I could list at least a dozen more such stories without straining my memory too hard. My parents aren’t rich, but they live comfortably and see their money as a way to address some of the injustice around them. I know they would be uncomfortable by this post because they don’t like talking about these things. Their acts of kindness are quiet. And they’re hyperlocal, by which I mean to say that my parents’ moral imagination primarily covers the community that they’re part of. My mother listens to me politely when I talk about my pain over people being killed for their meat preferences, over people’s freedom being taken away in the name of security, but she doesn’t lose sleep over any of this. It upsets me sometimes, her decision to “not talk about politics”. But I’m learning to respect my parents’ choice. The choice to practice focused compassion, to address the injustice that surrounds their immediate world, and to not have too much “planetal awareness”. Theirs is a philosophy that says that it is important to have our hearts stretched, but only up to a point. Our hearts are not infinitely elastic, and we need to protect them if we are to remain capable and whole. My mother’s brand of kindness starts to make sense to me when I look at the context of the world that she grew up in. It was a world that taught her to be demure and conservative, to mind her own business, to never be too loud.

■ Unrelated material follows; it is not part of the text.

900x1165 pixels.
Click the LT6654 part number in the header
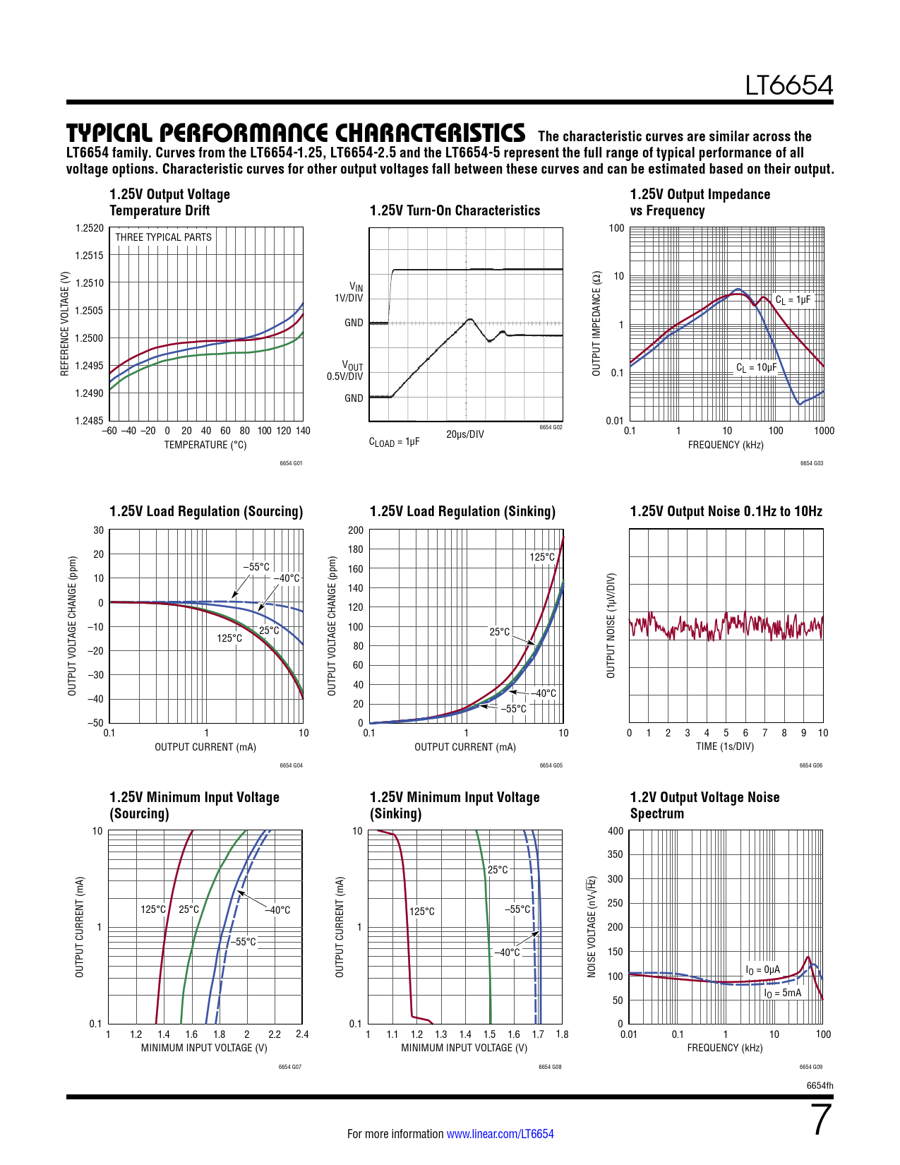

So I’ve been thinking about kindness a lot, and the different forms it takes. And the more I think about kindness, the more I’m reminded of Muzaffar. Muzaffar, also known as Muzzu, is a very dear friend of mine. He also practises hyperlocal kindness, but it’s slightly different in style from my mother’s. For one thing, he doesn’t do small. In the world that he has grown up in, small acts of compassion aren’t enough. Small acts would disappear without a trace in the monumental chaos of corruption and politics, so Muzzu’s kindness takes the form of loud, action-oriented steps, and he doesn’t know how to stop. My mother expresses her courage and generosity through giving money. Muzzu does it by giving his time, his safety, his whole life. He’s a dentist, runs a social enterprise, and is a full-time practitioner of intense-no-holds-barred-kindness. Here are some of my favourite Muzzu stories:
- There’s a shortage of teachers in the government school in his neighbourhood, so Muzzu decides to spend the next year teaching at the school, 3 days a week.
- Pensioners in his neighbourhood don’t get paid for a few months. These are old people, they need money, and he wants to help, but not by giving them money, which would only solve the problem temporarily. He writes a petition to the pension office, and meets them, but that doesn’t work, so he files an RTI, organizes a march, writes an article in a newspaper, records video stories and starts sharing them — basically escalating until bureaucracy breaks down and pensions start to come in. Like I said, he doesn’t how when to stop.
- The government of India launched the National Rural Employment Guarantee Act (NREGA) to provide economic security to rural Indians. To manage the scheme, “ombudsmen” were appointed in each district. Corruption crept in, as it will; villagers weren’t getting the promised employment and ombudsmen needed to be held accountable. So of course, Muzzu spent months chasing RTIs and writing newspaper articles to make the processes transparent and public.
It’s easy to see how a dentist becomes an activist — he simply cares too much. In most places in the world, this kind of human would be a source of inspiration and pride, maybe even amusement at the lengths that he is willing to go to address injustice. But that would be most places in the world, not in Muzaffar’s world. And that is the biggest difference between the lives of Muzaffar and my mother: their context. His brand of kindness got him arrested on 5th of August 2019. Because he was born in Kashmir and because his kindness makes him a threat to security and sovereignty of a great nation.